Market Insight: 70% of startups cite hiring as their #1 challenge post-raise (Atomico State of European Tech, 2024).
3. Operationalise Like You Mean It
Seed and Series A investors are now paying far more attention to operational maturity. Founders who get ahead of the curve with clean processes, lean reporting, and data discipline are already outperforming the rest.
- Implement monthly reporting. It doesn’t have to be heavy, but it should be real.
- Automate wherever possible—especially in finance, CRM, and product analytics.
- Set up board rhythms early. The best founders treat board meetings as strategic levers, not admin headaches.
Tool Adoption: Over 80% of successful seed-funded companies now implement core finance stack tools (e.g. Xero, Capdesk, or Float) within the first 3 months post-funding.
4. Get Closer to Your Customer Than Ever Before
Funding brings focus, and focus should be on customers.
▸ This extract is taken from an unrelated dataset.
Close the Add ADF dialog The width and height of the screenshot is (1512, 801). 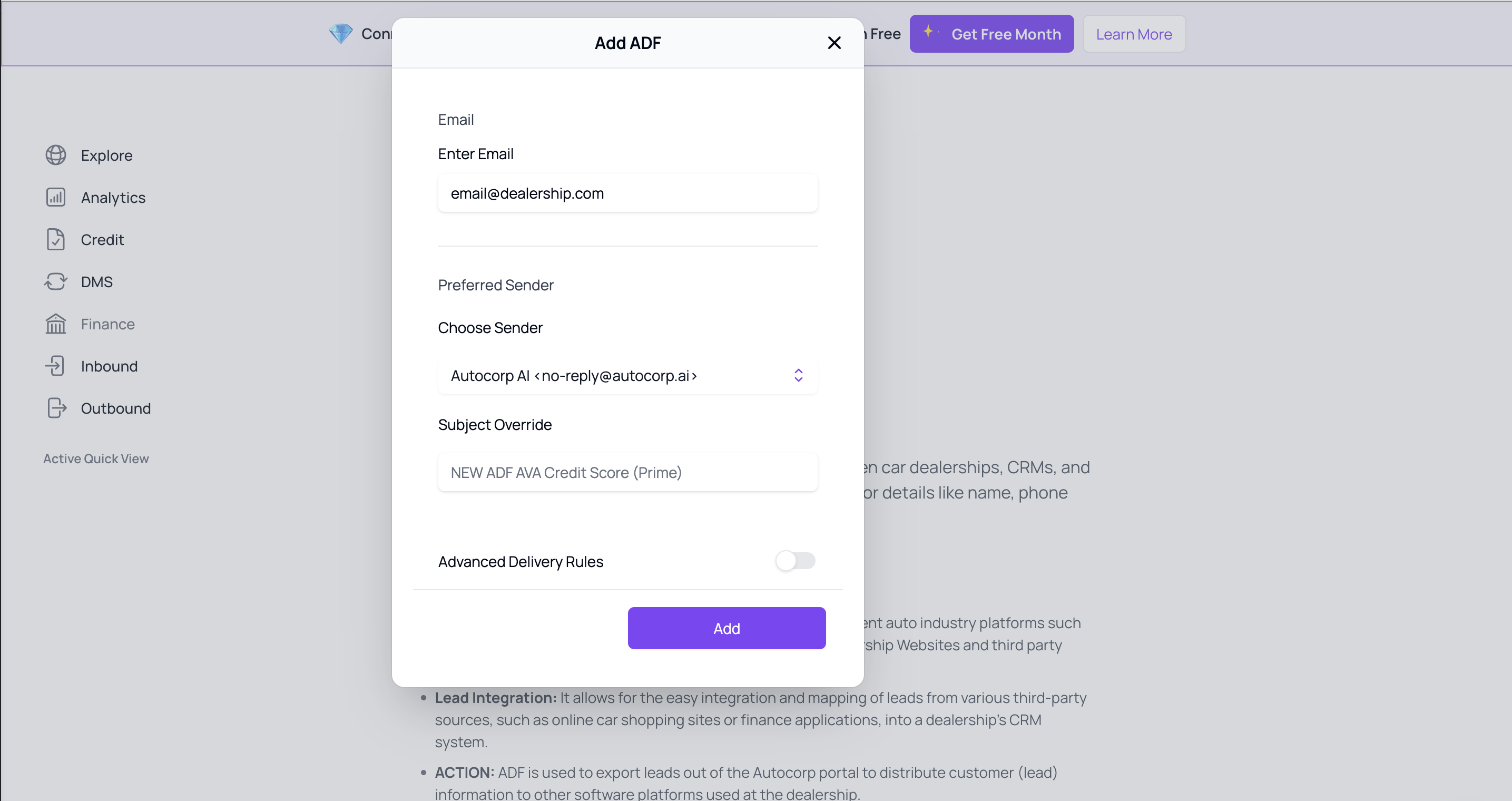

Whether you’re still validating product-market fit or doubling down on go-to-market, nothing matters more than your proximity to users.
- Block out founder time each week for direct customer interaction.
- Track leading indicators: engagement, retention, and qualitative feedback.
- If in doubt, ship smaller, faster, and listen harder.
Retention Reality: Companies with strong early user feedback loops see 2.4x higher retention rates in their first year (Accel’s Seed to Scale Report, 2024).
5. Manage the Narrative (Internally and Externally)
The first 100 days are when you shape the tone—culture, ambition, and the broader story you’re telling to talent, partners, and future investors.
- Reintroduce the company with a post-raise narrative: what’s next, what matters.
- Keep communication high inside the team; silence breeds uncertainty.
- Begin tracking metrics that matter for the next raise (not just today’s reality).
Strategic Note: The best founders use their first investor update post-raise as a tone-setting moment for the journey ahead.
Final Thought: Momentum is Everything
The data is clear: startups that fail to act decisively in their first 100 days post-funding struggle to recover. Those that treat this period as a launchpad—not a cooldown—are the ones that go on to lead markets, raise further rounds, and build durable companies.
This is the window where clarity, pace, and strategic intent set the tone for everything that follows.
Because funding isn’t the finish line. It’s the starting gun.